Wet Blanket Policy is a 1948 Woody Woodpecker "cartune" directed by Dick Lundy. Released theatrically on August 27, 1948, the film was produced by Walter Lantz Productions and distributed by United Artists. The cartoon is noted for being the first appearance of Buzz Buzzard, and the film would later be reissued by Universal International, Lantz's former distributor.

The title is a play-on-words about a type of insurance policy.

== Plot ==
At his insurance office, confidence man Buzz Buzzard is looking for a fresh sucker to swindle. Looking off in the distance, Buzz sees a happy-go-lucky Woody Woodpecker, minding his own business while whistling down the street. The cunning buzzard quickly greases the sidewalk, causing Woody to slide directly through the front door.

Buzz tries to convince Woody that he needs an insurance policy. Buzz tells Woody that "one never knows when a little accident might prove fatal". Woody is then bamboozled into signing a policy, with the fine print clearly stating that it will pay Buzz $10,000 in case of accidental death. Woody soon realizes what is going on and challenges him to try to carry out his plan, mocking him by saying "If you think you're going to bump ME off and collect $10,000...you're crazy! Anytime you can get $10,000 from me, it'll be over my dead body, you dirty crook!"

Buzz then tries his best to kill Woody so he can collect, resulting in a battle of wits between them, only to have the tables turned on him when Woody knocks him into a pit full of alligators. As Buzz flees from his attackers (Woody and the gators), screaming into the distance, Woody laughs and tears up the policy.

== Production notes ==
Wet Blanket Policy is the first cartoon to introduce Woody's new theme song, "The Woody Woodpecker Song". Written by George Tibbles and Ramey Idriss, the song was performed by Kay Kyser, with Gloria Wood providing vocals and Harry Babbitt chiming in with Woody's trademark laugh. The song was a smash hit, selling over 250,000 records within ten days of its release. Cashing in on the unexpected popularity, Walter Lantz hastily inserted the tune into Wet Blanket Policy, his latest film in production at the time (which explains why the action and music do not match up for the first minute of the film). As a result of including "The Woody Woodpecker Song" in Wet Blanket Policy, the song became the first and only tune from an animated short subject to be nominated for the Academy Award for Best Original Song, losing the award to "Buttons and Bows" from The Paleface. Lantz adopted the song as Woody's theme music from then on.

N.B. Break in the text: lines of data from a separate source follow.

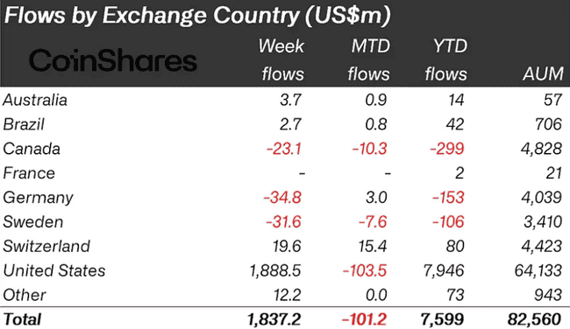Screen dimensions: 570x329
Task: Click Canada's -299 YTD flows value
Action: (446, 149)
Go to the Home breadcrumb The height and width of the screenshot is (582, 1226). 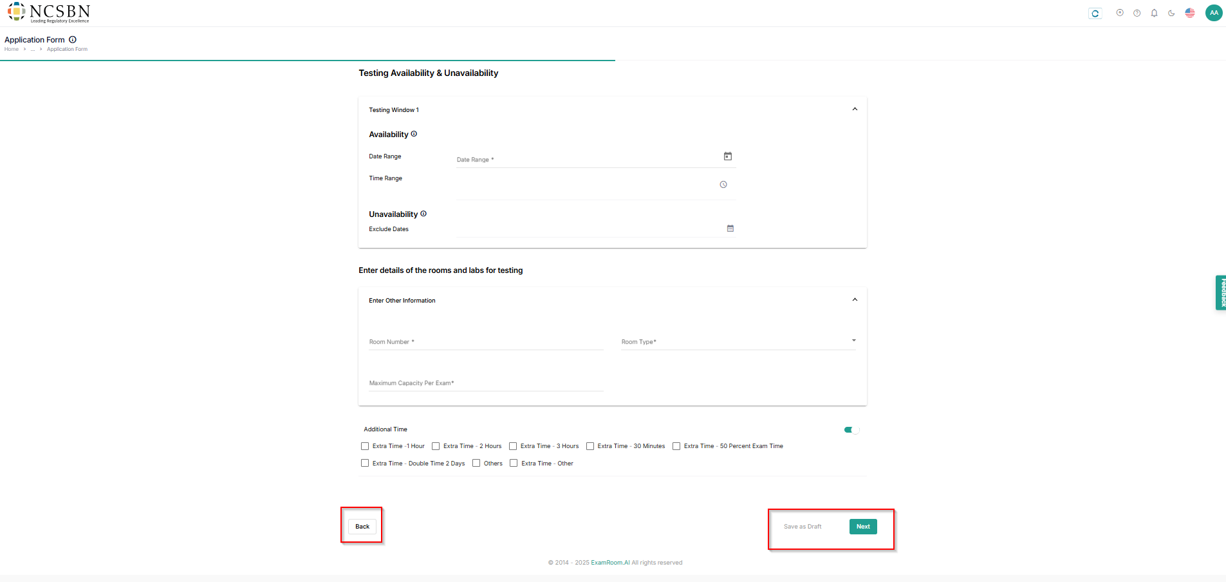point(12,50)
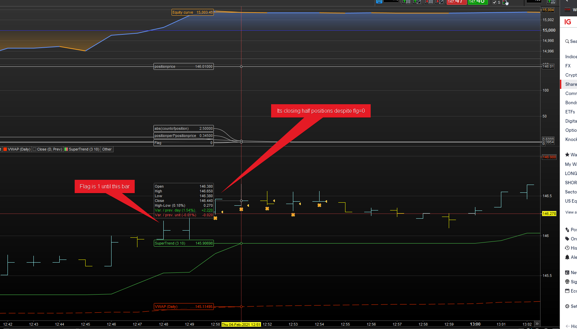Screen dimensions: 577x329
Task: Toggle the Close (D, Prev) checkbox
Action: 34,149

The cartoon also prominently featured Woody's new adversary, Buzz Buzzard. Buzz proved to be a more popular foil for Woody than Wally Walrus, who appeared less frequently in Woody cartoons after this film. Buzz would appear regularly with Woody until 1955's Bunco Busters, when he was replaced by Dapper Denver Dooley (who debuted in 1955's Square Shootin' Square and used until 1959's The Tee Bird), Gabby Gator (who debuted in 1960's Southern Fried Hospitality and appeared recurrently until 1963's Greedy Gabby Gator), and Ms. Meany (who debuted in 1963's Calling Dr. Woodpecker and stayed throughout the rest of the shorts' run) as Woody's main antagonist in the series; Buzz would only reappear ten years after Dooley's final appearance, in 1969's Tumble Weed Greed.

Lionel Stander provided the voice of Buzz Buzzard for his earliest appearances. When Stander was blacklisted in 1951, Dal McKennon stepped in as Buzz as well as Wally and Dooley.